My writing-style is fast-paced, and it’s fairly easy to read. I was trained as a journalist, so I like to get to the point.
What makes a good story?
The best stories are the ones that make you fall in love. I don’t care if I’m falling in love with a city, a relationship, a magic structure, or what, but I want to fall in love. That’s why I read.
What are you currently reading?
I am in the middle of Sarah J. Maas’s Crescent City. I haven’t fallen in love yet, but I know I will.
What is your writing process? For instance do you do an outline first? Do you do the chapters first?
It usually starts with a moment or two of inspiration, and I’ll jot down notes about a main character and who she is. I’ll write a few scenes that make for interesting back story and start to think about what kind of a plot I might explore. From there, I try to develop three main points for the story – where my character is in the beginning, where she is in the middle, and where she is in the end. Then, I write, re-write, self-edit, have an alpha reader, go through beta readers, have my husband do a consistency check, send the book off to an editor, make those changes, and then have Word read me my book aloud. Done. Easy. [Haha!]
Do you try more to be original or to deliver to readers what they want?
This is an excellent question. I’d love to say I’m original, but I am heavily influenced by what books I read and what I watch on TV. I’ll write a scene and then laugh because it’s so familiar. Art inspires art, if you will.
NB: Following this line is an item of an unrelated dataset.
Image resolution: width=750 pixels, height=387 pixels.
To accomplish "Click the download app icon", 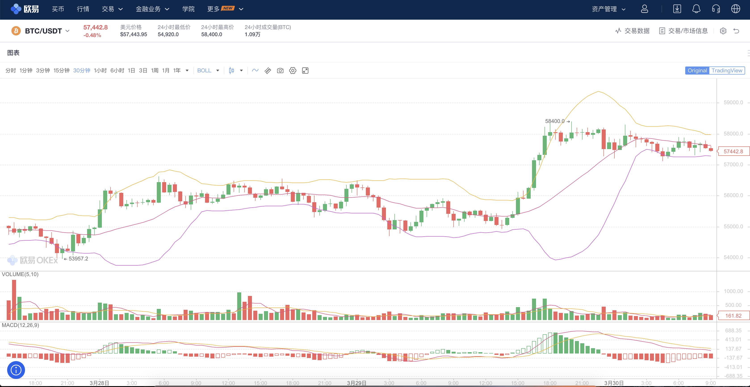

I’m not one of those people who’s looking at tropes and saying, I need to hit 1, 2, and 3 in this book, but I’ve read and watched enough media that it’s just natural to lean into some tropes — even the ones I am not a huge fan of myself sometimes, oddly enough!
If you could tell your younger writing self anything, what would it be?
Read more books about writing, write more, and stop wasting your time in a job you don’t love (so you can write more!).
What’s the most difficult thing about writing characters from the opposite sex?
One thing about guys that I’m frequently surprised about is that they are always thinking about sex. I guess it’s kind of programmed into them at an evolutionary level. That said, I write in close-third, so I don’t write from the perspective of the opposite sex very often. When I do, I find it helps to do writing exercises to flesh out my supporting cast — it’s extremely helpful when trying to imagine how they will react in a situation and pinpointing what drives them.
How long on average does it take you to write a book?
Far too long! Haha. Just kidding. I do not know how people are pumping out two books a week right now (hyperbole), and with social media, it can be far too easy to judge myself against others. This trilogy took me 12 years to write (I was working full time, and wasn’t able to write for a couple years because of tendonitis), so I guess I’m averaging 4 years per book, but I still need to work out the kinks in Book 2 and 3, so let’s round up to 5 years.
Do you believe in writer’s block?
Yes, I do believe in writer’s block, but I will say that in the times when it has hit me, the root cause was that I hadn’t plotted ahead. I’m a pantser (I write by the seat of my pants!), but I enter every story usually with three main points in mind – where the main character is in the beginning, the middle, and the end.
When I get stuck, it’s usually because I’m writing a scene that shouldn’t be where it is, or it shouldn’t be in the book at all. My advice to you if you’ve hit a block is to stop what you’re doing and work on something else, or go on a walk, or do the dishes, but you’re probably not loving what you’re working on in this moment if you’re blocked, so go back to it another time and assess if you even need it at all. Your reader will be able to tell if your heart wasn’t in it.